Climax Moly - Decogasm.

In the altogether more innocent year of 1936, you could name a company "Climax Molybdenum" Company" without attracting too many muffled snorts of mirth (I love that band, BTW), even if your board of directors were all fourteen year old boys. Today, putting the words "Climax Moly" in your ad sounds like you're soliciting prostitution. It is possible there may come a day when we people living in 2012 seem quaint and innocent. It's hard to think how, but it has to be possible.

This ad comes from a 1936 issue of Fortune magazine, the publication read by the Monopoly guy (Whose name was once "Rich Uncle Pennybags, but has since been changed to "Mr. Monopoly". Sad.). Fortune is now somehow siamese twinned with CNN and Money magazine, but back in Yore, it was just a super thick monthly simply dripping with mouth-watering deco eye-candy. Art Deco was inspired by industry, and captains of industry read Fortune.

The picture in this ad was airbrushed. For those who don't know but are interested, here's a quick explanation. Those who care but already know or don't know and don't care can skip the next paragraph. The ones who don't care are probably reading OMG and, if they ever wound up at PAG!, it was only by accident, and only hung around long enough to go "what-EVERRRR".

Fishes with her bare hands, and votes.
An airbrush is a cool-looking little spray gun you hold like a pen. It's connected to a compressed air supply (usually a motorized compressor), and it atomizes paint into a spray and allows the artist to control the air-to-paint mix with a fancy trigger. Regrettably, some artists see the airbrush as The Only Tool They Need, and embark on a career painting T shirts at the mall for people who don't know any better and don't deserve any better. As I have ranted before, airbrush art generally looks like airbrush art, and while it does take a lot of skill to control the thing well enough to use, the barrier of entry with regard to taste is the lowest of the low.

According to Wikipedia, The first real commercial atomizing airbrush was presented at the World's Columbian Exposition (World's Fair)  in Chicago in 1893. Hey, cool! Also, the same World's Fair was the scene of the world's first serial murderer, as described in Devil in the White City, (which is an okay book - equal parts interesting history lesson, tedious history lesson, and tedious procedural crime drama.)

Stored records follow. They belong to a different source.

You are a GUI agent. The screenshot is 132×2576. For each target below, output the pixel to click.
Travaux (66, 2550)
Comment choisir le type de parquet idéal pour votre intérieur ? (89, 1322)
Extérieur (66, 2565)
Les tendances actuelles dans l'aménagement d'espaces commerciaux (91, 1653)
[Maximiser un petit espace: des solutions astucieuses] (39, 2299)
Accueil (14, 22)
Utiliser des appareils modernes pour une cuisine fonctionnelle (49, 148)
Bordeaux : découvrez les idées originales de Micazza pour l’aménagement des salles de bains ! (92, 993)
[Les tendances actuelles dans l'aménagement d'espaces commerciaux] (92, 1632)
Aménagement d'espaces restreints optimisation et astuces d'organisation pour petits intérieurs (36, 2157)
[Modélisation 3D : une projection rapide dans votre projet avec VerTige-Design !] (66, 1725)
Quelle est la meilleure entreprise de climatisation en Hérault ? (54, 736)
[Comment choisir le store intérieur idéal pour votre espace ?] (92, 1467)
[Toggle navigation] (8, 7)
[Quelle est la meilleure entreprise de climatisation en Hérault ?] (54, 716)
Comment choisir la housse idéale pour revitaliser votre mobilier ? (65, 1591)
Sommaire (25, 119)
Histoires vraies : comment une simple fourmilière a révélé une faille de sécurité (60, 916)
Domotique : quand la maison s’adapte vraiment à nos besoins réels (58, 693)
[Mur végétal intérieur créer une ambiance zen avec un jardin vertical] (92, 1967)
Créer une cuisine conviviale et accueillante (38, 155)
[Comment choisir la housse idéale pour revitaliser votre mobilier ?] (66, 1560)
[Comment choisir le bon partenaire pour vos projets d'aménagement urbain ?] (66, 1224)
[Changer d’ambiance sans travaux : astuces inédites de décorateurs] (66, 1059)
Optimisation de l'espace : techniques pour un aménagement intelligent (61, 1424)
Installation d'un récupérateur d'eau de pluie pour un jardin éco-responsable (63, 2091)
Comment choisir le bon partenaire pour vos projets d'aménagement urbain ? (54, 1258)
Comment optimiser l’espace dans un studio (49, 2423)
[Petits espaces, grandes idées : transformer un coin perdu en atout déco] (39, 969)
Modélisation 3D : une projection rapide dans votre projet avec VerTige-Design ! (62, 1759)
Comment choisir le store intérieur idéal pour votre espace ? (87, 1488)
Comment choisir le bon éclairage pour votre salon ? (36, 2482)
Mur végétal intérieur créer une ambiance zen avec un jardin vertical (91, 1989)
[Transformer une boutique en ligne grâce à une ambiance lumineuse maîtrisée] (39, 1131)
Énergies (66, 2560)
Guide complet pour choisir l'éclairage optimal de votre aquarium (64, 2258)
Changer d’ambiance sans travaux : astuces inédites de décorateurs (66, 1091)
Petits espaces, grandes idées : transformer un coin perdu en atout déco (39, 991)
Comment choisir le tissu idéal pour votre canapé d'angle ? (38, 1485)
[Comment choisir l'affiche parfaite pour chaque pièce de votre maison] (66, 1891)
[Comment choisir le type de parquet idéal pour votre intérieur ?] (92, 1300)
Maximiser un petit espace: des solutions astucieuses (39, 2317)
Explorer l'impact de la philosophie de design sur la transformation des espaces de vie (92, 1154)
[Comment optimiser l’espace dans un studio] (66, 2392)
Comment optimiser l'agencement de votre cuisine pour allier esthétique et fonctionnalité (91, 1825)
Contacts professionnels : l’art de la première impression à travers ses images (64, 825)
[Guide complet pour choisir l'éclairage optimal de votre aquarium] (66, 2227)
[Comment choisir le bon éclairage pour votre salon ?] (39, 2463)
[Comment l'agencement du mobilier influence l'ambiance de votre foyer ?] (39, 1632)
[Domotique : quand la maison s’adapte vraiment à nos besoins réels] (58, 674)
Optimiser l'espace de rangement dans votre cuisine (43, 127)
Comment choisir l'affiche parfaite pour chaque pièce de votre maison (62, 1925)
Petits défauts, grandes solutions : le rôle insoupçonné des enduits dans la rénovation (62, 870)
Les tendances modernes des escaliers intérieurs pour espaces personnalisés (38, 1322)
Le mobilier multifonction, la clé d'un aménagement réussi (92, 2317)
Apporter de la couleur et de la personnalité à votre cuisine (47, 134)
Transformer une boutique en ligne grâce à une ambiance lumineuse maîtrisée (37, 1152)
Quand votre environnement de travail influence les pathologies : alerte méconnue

Lots of Art Deco flat art utilized the airbrush. Deco is typified by dramatic color, minimalist design, stark silhouettes and clean lines, which lend themselves very well to the cut-stencil technique involved in airbrushing.

In this factory scene, we see a load of scrap metal being loaded into a rail car on a magnetic crane. Clouds of backlit smoke supply your standard deco drama. Silhouettes of smokestacks and factory windows were obviously sprayed over an adhesive stencil, or "frisket", cut with an X-Acto knife. Climax is trumpeting the benefits of molybdenum steel, as opposed to ordinary mild steel, for structural engineering. Moly steel is stronger, is less effected by heat, and less prone to failure. Climax's angle is that it's more expensive to replace a part than to make it stronger the first time. Fair enough.

I learned to say "molybdenum" around the age of ten when my dad bought me a second hand Team Mongoose BMX frame, and built me my first good bike. The frame was "chromoly", which is an alloy of chromium, molybdenum, and good old steel. It made for a lighter, stronger frame. Chromoly is still used for things like roll cages in racing cars and, believe it or not, bike frames. Large bike manufacturers have moved on to aluminum and carbon fiber, but there are still small boutique bike manufacturers that do incredible things with steel (chromoly is still a type of steel) like Surly and Salsa. In the hands of a really good fabricator, chromoly steel can be as light and agile as aluminum without the harshness that comes with a typical ALU frame. When aluminum flexes, it suffers, and eventually will break. It's best to keep aluminum from flexing. But steel can be made into a spring, with clever tempering. A steel frame can be designed to absorb rough vibration without transmitting it to the rider, but an aluminum bike frame built strong enough to last will have to be thick enough to be harsh.

Anyway, please enjoy our special crop of this deco factory scene for your next CD cover, if you still use those things. We present it in slightly-higher-than-normal 2400px size, unpolluted by our watermark, for your delight. You're welcome.

Click for extra big.

Click for big.


Anonymous said...

I have to say, I believe there can never be enough Art Deco works in the pages of P.A.G.! One of the coolest art forms ever. Kudos! to Phil & the AreGo Team!


PhilAreGo@gmail.com said...

I hear ya, Misterfancyhotballs_2. Unlike nouveau, or almost everything from 1972, the minimalism and classiness of deco wears pretty well on the eye. I'll never get tired of it. Thanks for reaindg!